— YOUR ASSIGNMENT —
Search the records for the string "text" and report how many lines contain it, with nothing else.

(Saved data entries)
....................

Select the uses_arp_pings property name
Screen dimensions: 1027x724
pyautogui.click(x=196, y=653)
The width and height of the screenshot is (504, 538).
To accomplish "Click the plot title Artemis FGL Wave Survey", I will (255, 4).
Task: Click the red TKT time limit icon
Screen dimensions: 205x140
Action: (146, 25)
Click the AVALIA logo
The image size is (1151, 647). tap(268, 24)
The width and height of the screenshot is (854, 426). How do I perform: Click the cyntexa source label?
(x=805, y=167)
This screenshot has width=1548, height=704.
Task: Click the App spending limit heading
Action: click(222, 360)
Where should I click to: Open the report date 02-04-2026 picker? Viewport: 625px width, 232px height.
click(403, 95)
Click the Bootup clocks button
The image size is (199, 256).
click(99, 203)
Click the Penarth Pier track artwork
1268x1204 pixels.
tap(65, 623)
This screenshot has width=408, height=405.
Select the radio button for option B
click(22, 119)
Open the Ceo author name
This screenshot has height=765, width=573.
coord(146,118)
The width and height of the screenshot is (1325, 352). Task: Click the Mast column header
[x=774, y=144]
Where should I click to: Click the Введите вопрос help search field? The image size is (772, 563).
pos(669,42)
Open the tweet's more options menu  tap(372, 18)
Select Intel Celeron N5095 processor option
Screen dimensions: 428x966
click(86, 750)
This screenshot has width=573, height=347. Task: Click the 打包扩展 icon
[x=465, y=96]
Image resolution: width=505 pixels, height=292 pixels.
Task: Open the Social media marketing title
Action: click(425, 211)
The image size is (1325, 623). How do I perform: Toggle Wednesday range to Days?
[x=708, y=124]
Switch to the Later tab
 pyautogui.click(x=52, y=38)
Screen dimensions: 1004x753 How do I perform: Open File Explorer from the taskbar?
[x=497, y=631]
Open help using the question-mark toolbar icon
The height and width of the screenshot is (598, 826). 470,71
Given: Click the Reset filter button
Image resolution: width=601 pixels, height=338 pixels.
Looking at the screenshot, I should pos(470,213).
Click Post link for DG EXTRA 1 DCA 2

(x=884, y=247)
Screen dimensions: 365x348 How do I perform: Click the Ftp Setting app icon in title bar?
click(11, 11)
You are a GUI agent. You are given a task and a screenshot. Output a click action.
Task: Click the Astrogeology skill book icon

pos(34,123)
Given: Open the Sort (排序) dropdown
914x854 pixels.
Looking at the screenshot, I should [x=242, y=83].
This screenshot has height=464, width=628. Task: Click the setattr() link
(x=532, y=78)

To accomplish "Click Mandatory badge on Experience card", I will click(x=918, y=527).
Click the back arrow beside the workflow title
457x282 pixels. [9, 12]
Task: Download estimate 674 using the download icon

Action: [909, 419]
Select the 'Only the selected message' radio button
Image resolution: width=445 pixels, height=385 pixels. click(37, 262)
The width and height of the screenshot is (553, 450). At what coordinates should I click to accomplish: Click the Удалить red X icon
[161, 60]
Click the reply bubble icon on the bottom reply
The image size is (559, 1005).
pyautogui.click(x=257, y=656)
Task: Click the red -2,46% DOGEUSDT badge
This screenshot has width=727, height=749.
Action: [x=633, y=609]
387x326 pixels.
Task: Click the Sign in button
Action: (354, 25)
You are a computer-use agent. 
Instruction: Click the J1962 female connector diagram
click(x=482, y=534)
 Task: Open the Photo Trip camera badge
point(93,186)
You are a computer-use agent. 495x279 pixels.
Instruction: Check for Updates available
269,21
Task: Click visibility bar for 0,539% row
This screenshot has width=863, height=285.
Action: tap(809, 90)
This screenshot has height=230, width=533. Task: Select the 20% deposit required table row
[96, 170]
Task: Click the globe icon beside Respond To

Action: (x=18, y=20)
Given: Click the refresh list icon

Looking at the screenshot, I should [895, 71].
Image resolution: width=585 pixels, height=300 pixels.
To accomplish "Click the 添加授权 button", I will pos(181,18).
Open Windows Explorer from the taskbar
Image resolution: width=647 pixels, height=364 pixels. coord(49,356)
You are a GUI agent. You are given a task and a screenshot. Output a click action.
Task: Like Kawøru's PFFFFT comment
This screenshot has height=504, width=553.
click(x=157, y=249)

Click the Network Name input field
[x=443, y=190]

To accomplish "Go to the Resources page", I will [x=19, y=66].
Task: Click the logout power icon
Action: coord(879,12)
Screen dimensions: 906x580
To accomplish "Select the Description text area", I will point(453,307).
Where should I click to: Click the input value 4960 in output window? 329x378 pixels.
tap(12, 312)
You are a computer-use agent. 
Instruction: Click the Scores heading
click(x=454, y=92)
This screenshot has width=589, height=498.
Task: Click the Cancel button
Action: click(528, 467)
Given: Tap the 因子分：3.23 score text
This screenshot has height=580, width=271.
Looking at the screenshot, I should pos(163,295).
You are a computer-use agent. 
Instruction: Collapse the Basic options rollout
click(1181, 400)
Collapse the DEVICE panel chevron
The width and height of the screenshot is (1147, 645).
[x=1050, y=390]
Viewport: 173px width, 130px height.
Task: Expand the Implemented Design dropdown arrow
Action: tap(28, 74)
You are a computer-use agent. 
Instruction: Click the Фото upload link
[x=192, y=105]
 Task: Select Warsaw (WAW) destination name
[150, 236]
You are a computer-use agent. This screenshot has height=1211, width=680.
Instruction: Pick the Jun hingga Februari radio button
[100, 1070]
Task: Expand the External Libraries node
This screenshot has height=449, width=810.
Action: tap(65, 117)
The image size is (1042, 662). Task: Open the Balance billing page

....................

— RESULT —
2